Work instructions:
• a. Reproduce the passage of the Futures Agency announcement below between "TFA’s main expertise" and "the client requires.", inclusive.
• b. Resume the post announcing The Futures Agency, picking up after its final sentence.

Archive: consultant

October 25th, 2010 | By Glen Hiemstra | Posted in Business & Economy, New at Futurist.com | Comments Off

The Futures Agency

We are proud to share Gerd Leonard‘s announcement of his new virtual organization, The Futures Agency (TFA). TFA is based in Basel, Switzerland and is currently comprised of 15 amazing associates including myself. The Futures Agency offers a wide variety of services to clients worldwide.

The Futures Agency

TFA’s main expertise is think-tank events, workshops and executive team seminars. These sessions are 100% customized for each client and are generally geared towards companies that are looking to identify, fine-tune or co-create new business opportunities, manage radical change, deal with disruption, speed up innovation or otherwise face large and urgent strategic decisions that may require immediate action. These events are usually done with at least 2 or more Associates, and can be located wherever the client requires.

Given records:
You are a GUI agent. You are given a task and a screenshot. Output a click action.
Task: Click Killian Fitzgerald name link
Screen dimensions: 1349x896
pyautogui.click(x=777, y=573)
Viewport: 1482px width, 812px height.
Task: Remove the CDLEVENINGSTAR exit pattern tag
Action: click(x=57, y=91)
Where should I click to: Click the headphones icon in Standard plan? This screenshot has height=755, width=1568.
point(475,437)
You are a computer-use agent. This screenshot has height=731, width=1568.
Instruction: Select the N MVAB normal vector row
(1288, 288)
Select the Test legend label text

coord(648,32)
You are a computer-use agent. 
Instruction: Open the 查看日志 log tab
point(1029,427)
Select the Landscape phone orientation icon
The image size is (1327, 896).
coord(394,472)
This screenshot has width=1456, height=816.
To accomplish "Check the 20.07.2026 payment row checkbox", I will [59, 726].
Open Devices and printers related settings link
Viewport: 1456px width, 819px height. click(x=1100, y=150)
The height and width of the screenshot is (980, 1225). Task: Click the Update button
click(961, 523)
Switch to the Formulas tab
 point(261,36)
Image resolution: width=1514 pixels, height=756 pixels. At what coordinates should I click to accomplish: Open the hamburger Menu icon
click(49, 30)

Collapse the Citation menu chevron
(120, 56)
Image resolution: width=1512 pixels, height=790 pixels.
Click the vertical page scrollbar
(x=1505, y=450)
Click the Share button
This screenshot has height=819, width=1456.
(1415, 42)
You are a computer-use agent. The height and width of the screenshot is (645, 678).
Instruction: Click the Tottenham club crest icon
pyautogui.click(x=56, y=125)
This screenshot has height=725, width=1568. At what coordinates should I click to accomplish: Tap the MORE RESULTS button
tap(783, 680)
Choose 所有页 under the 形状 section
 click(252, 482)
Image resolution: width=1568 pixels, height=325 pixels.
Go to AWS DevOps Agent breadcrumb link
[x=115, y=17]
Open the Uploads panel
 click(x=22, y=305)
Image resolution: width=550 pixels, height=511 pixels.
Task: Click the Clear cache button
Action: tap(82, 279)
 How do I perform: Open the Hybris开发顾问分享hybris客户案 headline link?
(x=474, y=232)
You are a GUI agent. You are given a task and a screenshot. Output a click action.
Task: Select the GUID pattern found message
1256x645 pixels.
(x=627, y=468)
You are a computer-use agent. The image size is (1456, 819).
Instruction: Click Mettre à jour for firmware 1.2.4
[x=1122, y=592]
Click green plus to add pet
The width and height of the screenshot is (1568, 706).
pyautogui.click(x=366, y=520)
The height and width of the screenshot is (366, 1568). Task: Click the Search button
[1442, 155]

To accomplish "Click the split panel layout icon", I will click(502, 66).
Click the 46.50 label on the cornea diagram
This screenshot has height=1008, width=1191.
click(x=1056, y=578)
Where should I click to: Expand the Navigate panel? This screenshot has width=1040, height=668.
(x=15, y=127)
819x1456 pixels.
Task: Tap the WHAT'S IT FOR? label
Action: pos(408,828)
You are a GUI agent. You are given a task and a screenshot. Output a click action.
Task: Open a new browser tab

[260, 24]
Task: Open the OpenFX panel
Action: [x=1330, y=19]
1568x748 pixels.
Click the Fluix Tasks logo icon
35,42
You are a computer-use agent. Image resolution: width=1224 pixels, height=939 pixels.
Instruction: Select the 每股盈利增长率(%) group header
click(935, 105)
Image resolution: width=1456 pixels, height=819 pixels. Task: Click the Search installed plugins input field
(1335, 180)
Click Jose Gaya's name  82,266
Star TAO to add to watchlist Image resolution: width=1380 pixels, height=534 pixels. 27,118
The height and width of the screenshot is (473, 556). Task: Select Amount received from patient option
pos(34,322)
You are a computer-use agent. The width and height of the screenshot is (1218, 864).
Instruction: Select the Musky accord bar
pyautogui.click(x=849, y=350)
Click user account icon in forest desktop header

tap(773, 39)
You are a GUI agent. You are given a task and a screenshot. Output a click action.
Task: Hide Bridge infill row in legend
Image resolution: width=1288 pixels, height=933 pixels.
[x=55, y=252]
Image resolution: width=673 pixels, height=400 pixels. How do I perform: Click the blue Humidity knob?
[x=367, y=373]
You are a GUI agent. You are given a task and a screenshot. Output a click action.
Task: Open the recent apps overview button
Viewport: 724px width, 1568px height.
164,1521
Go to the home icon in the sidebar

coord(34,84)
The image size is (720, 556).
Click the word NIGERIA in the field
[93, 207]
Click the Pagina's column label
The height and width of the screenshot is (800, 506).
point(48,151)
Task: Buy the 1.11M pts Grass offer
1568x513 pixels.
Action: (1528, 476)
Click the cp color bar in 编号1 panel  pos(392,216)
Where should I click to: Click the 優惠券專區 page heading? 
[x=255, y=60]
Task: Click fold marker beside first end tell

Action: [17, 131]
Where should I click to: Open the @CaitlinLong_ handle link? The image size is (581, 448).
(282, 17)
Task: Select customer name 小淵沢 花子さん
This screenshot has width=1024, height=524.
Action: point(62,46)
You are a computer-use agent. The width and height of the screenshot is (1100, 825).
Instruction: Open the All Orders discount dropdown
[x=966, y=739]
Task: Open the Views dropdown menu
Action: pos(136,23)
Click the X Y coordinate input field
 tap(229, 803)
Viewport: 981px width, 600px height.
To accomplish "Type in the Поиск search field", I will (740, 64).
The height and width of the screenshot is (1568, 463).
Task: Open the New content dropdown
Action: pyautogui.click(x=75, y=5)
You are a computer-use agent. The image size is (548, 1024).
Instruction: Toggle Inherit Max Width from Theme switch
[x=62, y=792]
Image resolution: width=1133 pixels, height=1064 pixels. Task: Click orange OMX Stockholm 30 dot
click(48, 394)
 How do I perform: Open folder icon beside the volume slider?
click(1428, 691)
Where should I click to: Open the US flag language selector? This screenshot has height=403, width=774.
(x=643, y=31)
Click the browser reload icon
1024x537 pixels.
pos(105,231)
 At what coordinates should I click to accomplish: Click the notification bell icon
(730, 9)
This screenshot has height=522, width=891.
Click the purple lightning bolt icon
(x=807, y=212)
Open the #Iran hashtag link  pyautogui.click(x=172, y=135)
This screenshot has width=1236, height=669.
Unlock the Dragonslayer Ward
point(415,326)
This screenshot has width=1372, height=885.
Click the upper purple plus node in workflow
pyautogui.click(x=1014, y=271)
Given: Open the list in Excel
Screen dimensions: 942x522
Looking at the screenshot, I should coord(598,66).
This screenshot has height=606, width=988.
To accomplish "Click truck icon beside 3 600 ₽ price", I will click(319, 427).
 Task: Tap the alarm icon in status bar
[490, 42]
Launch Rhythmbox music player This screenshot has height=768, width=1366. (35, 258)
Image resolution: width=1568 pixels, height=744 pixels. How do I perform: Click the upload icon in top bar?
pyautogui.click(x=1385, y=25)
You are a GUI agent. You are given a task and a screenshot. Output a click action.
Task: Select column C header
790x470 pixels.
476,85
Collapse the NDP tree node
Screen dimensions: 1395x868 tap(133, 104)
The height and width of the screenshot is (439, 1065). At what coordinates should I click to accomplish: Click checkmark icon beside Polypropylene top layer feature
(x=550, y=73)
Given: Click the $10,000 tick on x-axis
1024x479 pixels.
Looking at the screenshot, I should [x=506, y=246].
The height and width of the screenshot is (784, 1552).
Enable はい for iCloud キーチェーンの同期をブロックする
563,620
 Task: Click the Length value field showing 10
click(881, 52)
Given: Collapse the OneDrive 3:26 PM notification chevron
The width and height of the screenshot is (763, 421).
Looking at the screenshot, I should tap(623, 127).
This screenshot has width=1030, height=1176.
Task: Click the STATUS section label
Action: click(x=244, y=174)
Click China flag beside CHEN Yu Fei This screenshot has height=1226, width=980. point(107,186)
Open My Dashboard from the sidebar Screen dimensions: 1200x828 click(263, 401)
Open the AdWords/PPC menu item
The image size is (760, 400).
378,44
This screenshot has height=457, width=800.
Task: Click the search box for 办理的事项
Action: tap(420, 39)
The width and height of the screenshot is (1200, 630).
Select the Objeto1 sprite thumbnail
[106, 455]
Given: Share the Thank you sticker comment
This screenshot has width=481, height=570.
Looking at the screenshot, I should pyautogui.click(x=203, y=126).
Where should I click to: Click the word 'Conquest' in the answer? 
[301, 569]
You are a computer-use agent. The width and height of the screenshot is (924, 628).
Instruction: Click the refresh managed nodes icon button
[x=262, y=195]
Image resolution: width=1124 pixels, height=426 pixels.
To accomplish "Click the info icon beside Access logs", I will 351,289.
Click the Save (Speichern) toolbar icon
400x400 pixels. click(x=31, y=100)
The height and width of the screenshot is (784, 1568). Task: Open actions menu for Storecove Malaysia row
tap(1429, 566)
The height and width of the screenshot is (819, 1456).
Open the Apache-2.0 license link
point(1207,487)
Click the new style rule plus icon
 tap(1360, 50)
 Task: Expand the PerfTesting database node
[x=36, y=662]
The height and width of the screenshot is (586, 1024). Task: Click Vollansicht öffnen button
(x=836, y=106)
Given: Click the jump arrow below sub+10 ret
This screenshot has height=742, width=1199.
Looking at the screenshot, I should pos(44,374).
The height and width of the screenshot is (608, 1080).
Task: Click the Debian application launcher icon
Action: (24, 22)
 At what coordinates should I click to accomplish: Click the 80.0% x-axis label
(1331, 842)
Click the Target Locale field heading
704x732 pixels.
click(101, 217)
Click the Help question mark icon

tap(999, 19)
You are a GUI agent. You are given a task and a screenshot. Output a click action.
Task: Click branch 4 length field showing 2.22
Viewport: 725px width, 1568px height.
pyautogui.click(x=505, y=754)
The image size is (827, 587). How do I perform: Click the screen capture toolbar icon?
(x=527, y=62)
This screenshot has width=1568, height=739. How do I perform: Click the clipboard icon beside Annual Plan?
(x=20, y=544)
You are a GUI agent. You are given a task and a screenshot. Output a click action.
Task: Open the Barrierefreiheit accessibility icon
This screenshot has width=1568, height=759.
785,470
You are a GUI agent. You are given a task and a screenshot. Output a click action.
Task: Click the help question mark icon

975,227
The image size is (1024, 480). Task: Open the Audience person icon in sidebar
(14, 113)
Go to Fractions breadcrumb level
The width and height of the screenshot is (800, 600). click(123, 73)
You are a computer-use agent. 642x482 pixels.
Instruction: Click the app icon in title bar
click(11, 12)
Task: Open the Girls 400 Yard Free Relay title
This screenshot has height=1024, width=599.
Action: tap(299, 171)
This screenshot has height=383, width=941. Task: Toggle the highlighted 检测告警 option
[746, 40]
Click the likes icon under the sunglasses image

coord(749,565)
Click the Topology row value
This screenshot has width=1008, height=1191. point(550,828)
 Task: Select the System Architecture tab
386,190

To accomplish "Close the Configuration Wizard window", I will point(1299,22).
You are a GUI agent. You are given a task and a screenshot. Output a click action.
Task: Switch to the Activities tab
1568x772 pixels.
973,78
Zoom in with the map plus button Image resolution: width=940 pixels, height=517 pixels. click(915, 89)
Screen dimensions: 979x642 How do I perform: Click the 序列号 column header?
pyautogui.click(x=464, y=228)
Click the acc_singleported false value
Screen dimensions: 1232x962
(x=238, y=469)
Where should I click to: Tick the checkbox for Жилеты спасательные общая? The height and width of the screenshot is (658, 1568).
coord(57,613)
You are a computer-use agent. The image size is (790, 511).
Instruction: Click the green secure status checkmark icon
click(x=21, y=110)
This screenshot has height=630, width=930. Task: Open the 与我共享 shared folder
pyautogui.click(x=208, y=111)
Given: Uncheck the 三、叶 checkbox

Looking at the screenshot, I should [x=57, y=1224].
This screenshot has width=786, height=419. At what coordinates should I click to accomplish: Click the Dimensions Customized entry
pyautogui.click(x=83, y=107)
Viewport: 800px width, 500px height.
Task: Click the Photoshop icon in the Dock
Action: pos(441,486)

Responses by task:
• a.
TFA’s main expertise is think-tank events, workshops and executive team seminars. These sessions are 100% customized for each client and are generally geared towards companies that are looking to identify, fine-tune or co-create new business opportunities, manage radical change, deal with disruption, speed up innovation or otherwise face large and urgent strategic decisions that may require immediate action. These events are usually done with at least 2 or more Associates, and can be located wherever the client requires.

• b.
Gerd Leonard will serve as CEO and plans to grow this organization into one of the most amazing agencies on the planet, employing these 5 key principles:

    1. Knowledge grows when shared (therefore we share everything)
    2. Proudly find elsewhere (PFE)
    3. Do what you do best and link to the rest (Jeff Jarvis)
    4. Spend less time being important and more time being relevant
    5. The leaders of the future are connectors – not just directors

I have worked with Gerd for several years, most notably when we produced the video series Future Talks. I am pleased to join in this venture.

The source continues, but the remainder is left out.